• [Kutipan Teks]:
★ ★ ★

Modal ventura memasukkan potensi kesalahan ini ke dalam pricing pendanaan, sehingga tak heran pendanaan itu jadi sangat mahal. Studi Kerins, Smith and Smith (2004) pada start-up di AS memperkirakan biaya pendanaan rata-rata mencapai 40 persen per tahun. Sangat mungkin sama untuk Indonesia.

 

Di sini terdapat potensi intervensi kebijakan. Biaya modal 40 persen sudah tak masuk akal untuk korporasi; apalagi UMKM. Tapi ini perhitungan wajar, mengingat tingginya potensi gagal perusahaan start-up. Suatu desain kebijakan bisa dibuat untuk mengurangi biaya itu ke level yang lebih dapat "dicerna” UMKM; misalnya melalui subsidi dan asuransi pendanaan. Bisa dibuat skema untuk menanggung katakan 30-50 persen biaya kegagalan pendanaan modal ventura yang terbukti berasal dari risiko bisnis.

★ ★ ★

• [Yang Akan Dikerjakan]:
1) Menurut kutipan teks, mengapa biaya modal 40 persen per tahun tetap disebut perhitungan yang wajar? Jelaskan dalam satu sampai tiga kalimat.
2) Salin kembali bagian kutipan teks yang diawali dengan "Di sini terdapat" dan berlanjut hingga "dari risiko bisnis.", tanpa mengubah satu kata pun.

• [Catatan]:
★ ★ ★

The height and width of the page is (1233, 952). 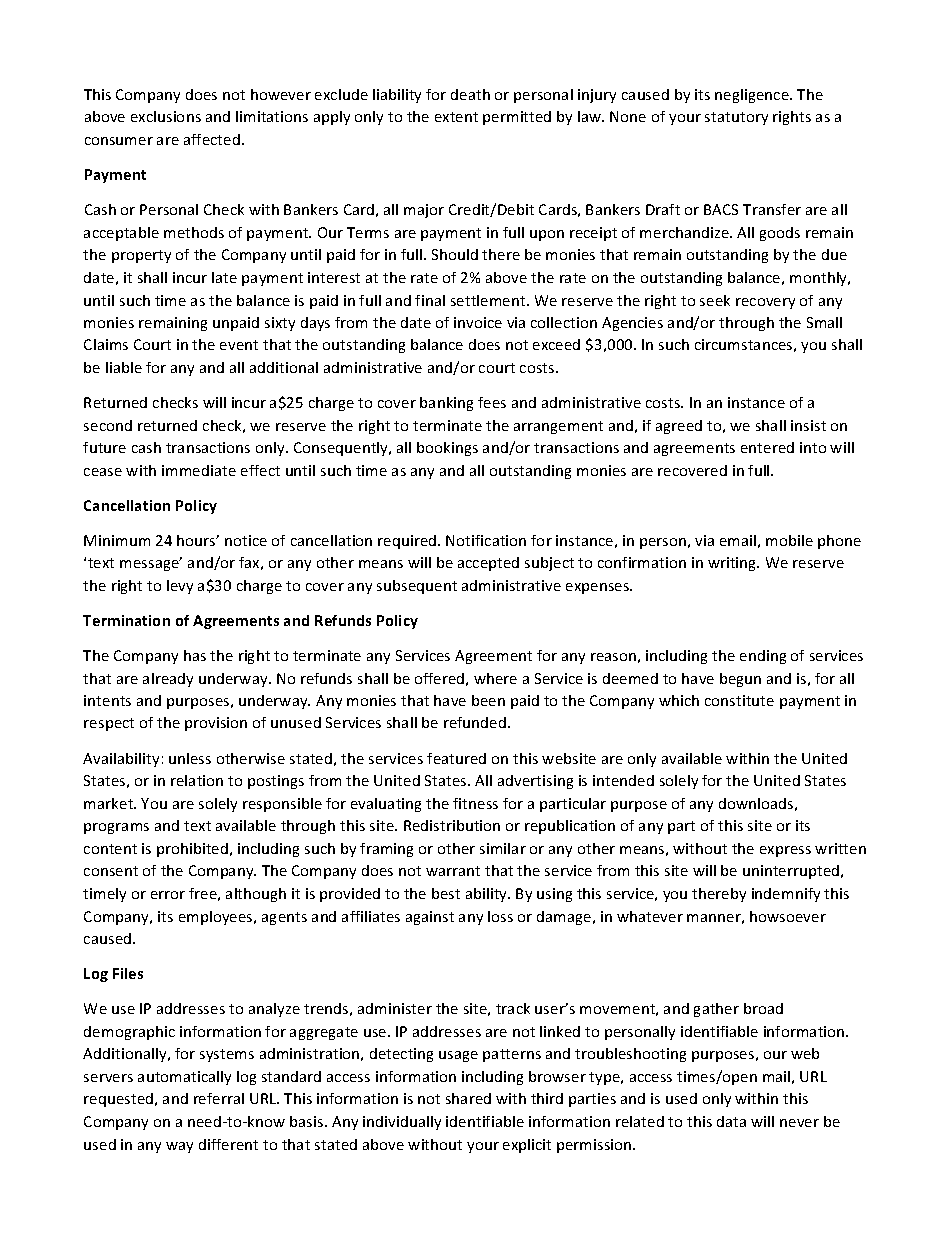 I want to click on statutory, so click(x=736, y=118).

★ ★ ★

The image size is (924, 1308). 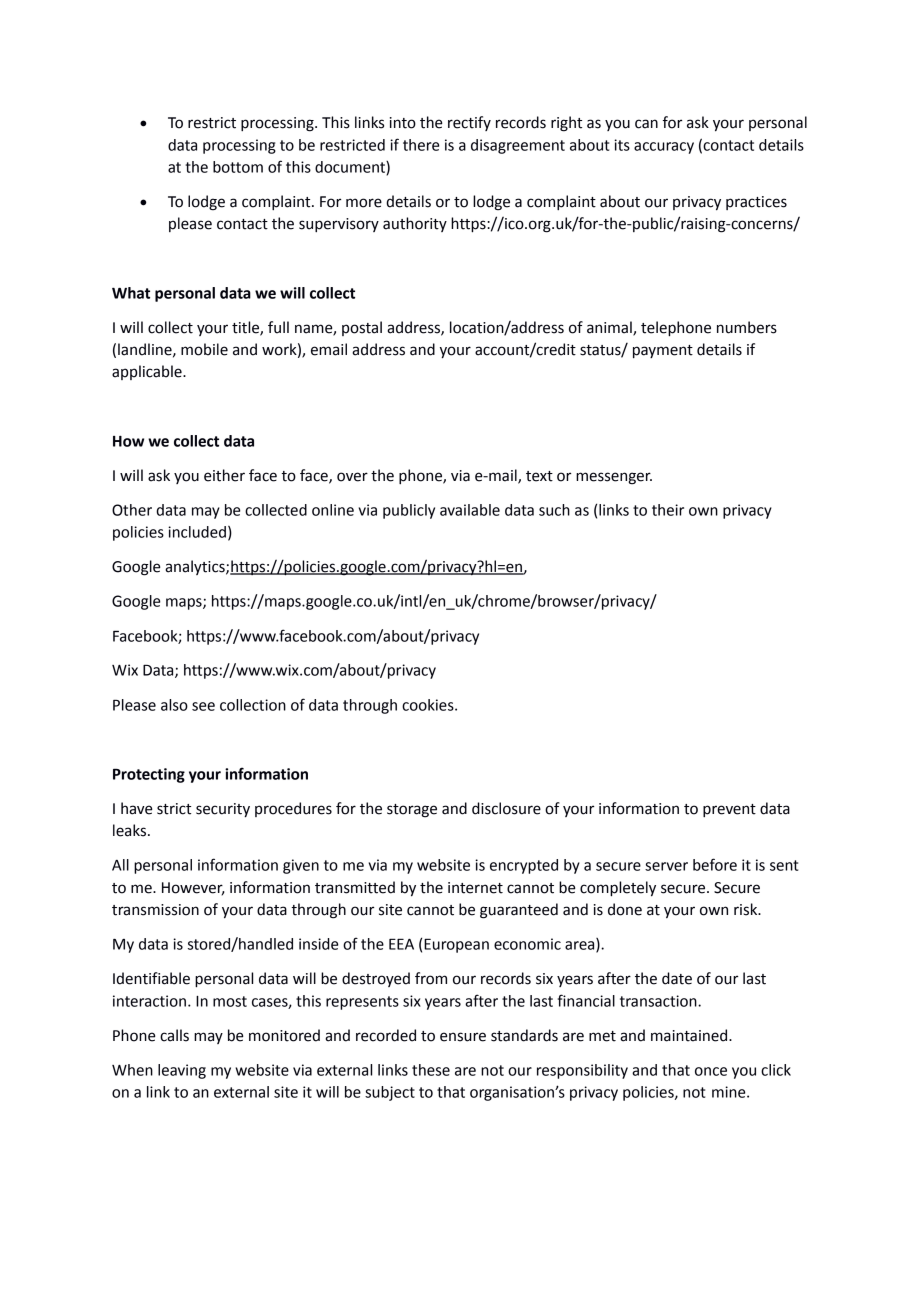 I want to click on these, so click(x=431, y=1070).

★ ★ ★

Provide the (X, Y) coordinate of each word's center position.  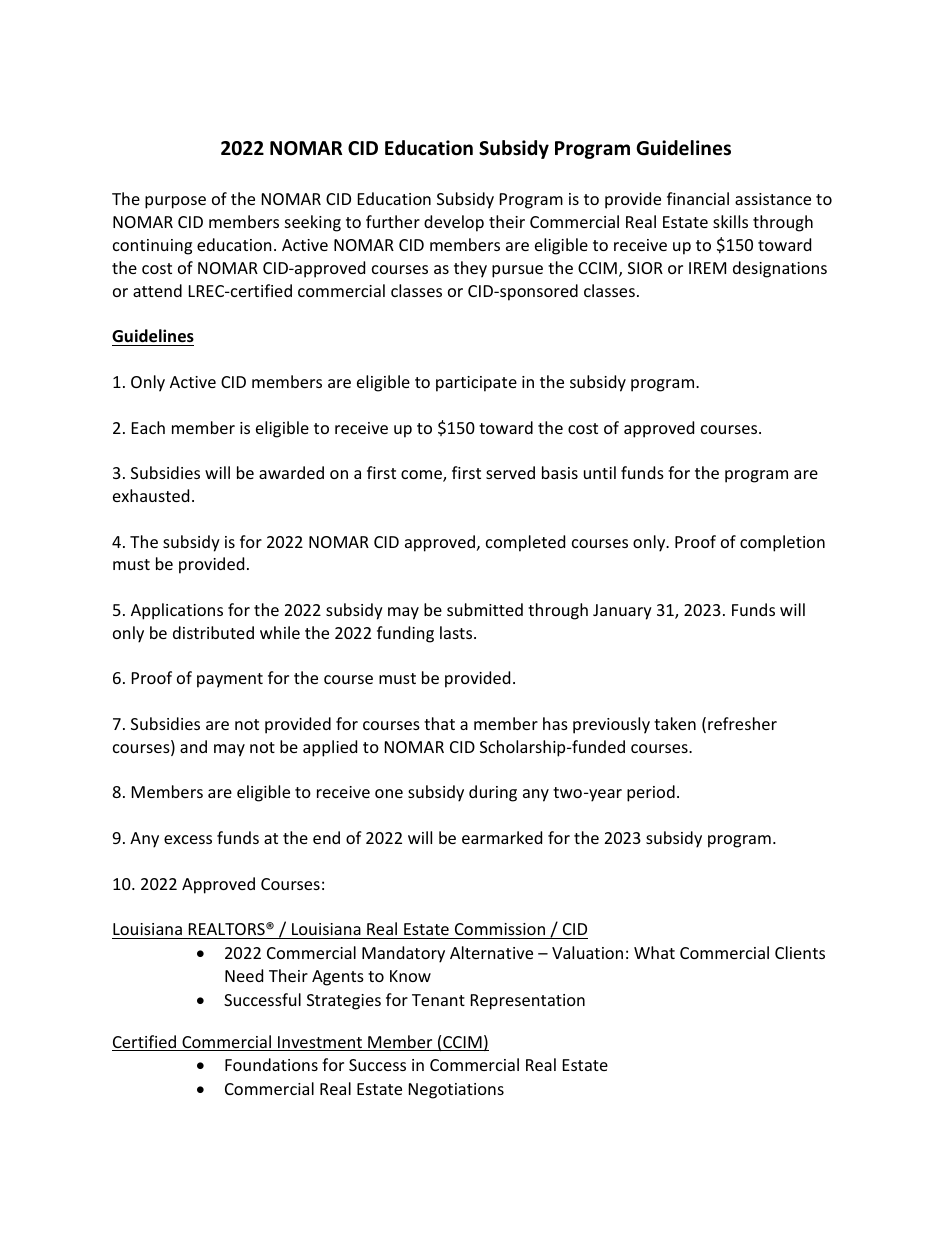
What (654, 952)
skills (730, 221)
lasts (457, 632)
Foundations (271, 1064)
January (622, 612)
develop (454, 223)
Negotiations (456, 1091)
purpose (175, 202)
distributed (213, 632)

★ ★ ★

• [Penyelesaian Tiap Tugas]:
1) Biaya itu wajar mengingat tingginya potensi gagal perusahaan start-up. Modal ventura memasukkan potensi kesalahan tersebut ke dalam pricing pendanaan, sehingga pendanaan menjadi sangat mahal.

2)
Di sini terdapat potensi intervensi kebijakan. Biaya modal 40 persen sudah tak masuk akal untuk korporasi; apalagi UMKM. Tapi ini perhitungan wajar, mengingat tingginya potensi gagal perusahaan start-up. Suatu desain kebijakan bisa dibuat untuk mengurangi biaya itu ke level yang lebih dapat "dicerna” UMKM; misalnya melalui subsidi dan asuransi pendanaan. Bisa dibuat skema untuk menanggung katakan 30-50 persen biaya kegagalan pendanaan modal ventura yang terbukti berasal dari risiko bisnis.